Installation and dependency

git clone https://github.com/TongjiZhanglab/PSPire.git

Installation using Conda

  1. Create conda environment:

    conda create -n PSPire python=3.8
    conda activate PSPire
    
  2. Install DSSP. Conda installation is recommended:

    conda install -c salilab -y dssp=2.2.1
  3. Install Pymol for sticker calculation:

    conda install -c conda-forge -y pymol-open-source
  4. Install the following python package:

    conda install -y xgboost=1.6.2 
    conda install -y scikit-learn=1.1.2 
    conda install -y biopython numpy pandas requests
  5. (Optional) The published models of PSPire used PSAIA software to calculate relative solvent accessible surface area (RSA). It is recommended to prepare the running environment for PSAIA. User can first install Singularity and then use Singularity to build a container. If Singularity or the container image is not found, PSPire would use DSSP to calculate RSA. IMPORTANT NOTE: Singularity has been renamed to Apptainer. This repository is now for archiving the history in the release branches. The master branch is not in a consistent state. Submit all current issues and pull requests to https://github.com/apptainer/apptainer.

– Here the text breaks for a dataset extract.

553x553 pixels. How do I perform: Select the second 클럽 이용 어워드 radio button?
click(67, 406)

    • Install Singularity. As Singularity is written primarily in Go, you should install Go first. After installation, you can type the command below to check Singularity has been installed successfully.

      singularity -h

      Note: you need to use the following command to source the Singularity bash completion file to make sure the usage of bash completion in new shells.

      echo ". Singularity_Installation_Path/etc/bash_completion.d/singularity" >> ~/.bashrc  # you should replce Singularity_Installation_Path with your installation path
    • Build Qt 4.8.6 libraray container image needed for PSAIA software running:

    cd /path/to/PSPire/data
    singularity -d build psaia.simg docker://msoares/qt4-dev
  6. Add PSPire to $PATH. To enable global access to PSPire from any location on your system, it's recommended to add the PSPire's directory to your system's $PATH environment variable.

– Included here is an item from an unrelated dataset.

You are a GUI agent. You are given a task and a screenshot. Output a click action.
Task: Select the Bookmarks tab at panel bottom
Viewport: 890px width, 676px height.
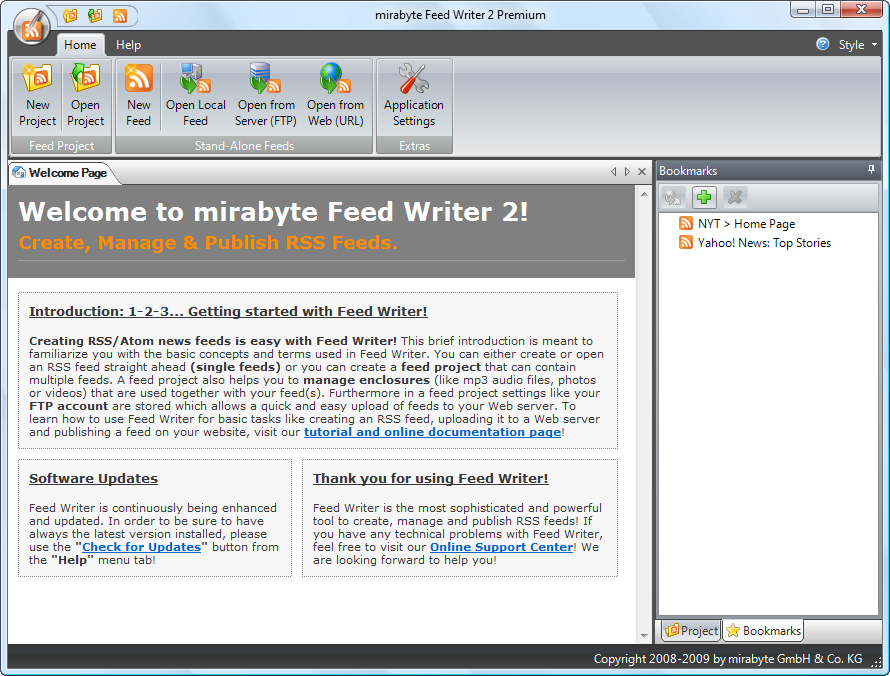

    chmod o+x /path/to/PSPire/PSPire.py
    echo 'export PATH=/path/to/PSPire:$PATH' >> ~/.bashrc
    source ~/.bashrc

Installation using docker

  1. Pull the PSPire docker image:

    docker pull houshuang2020/pspire:latest
  2. Replace the lib/psaia_run.py and PSPire.py files with the files under the docker_script folder.

  3. Make sure the PSAIA script is executable:

    chmod o+x /path/to/PSPire/software/PSAIA/psa
    

Parameters

Users can use PSPire.py -h to get help information of PSPire.

Required parameters: the following parameters are required and you can only specify one of them.

-u UNIPROT [UNIPROT ...], --uniprot UNIPROT [UNIPROT ...]
                      UniProt IDs. Multiple IDs should be separated by space.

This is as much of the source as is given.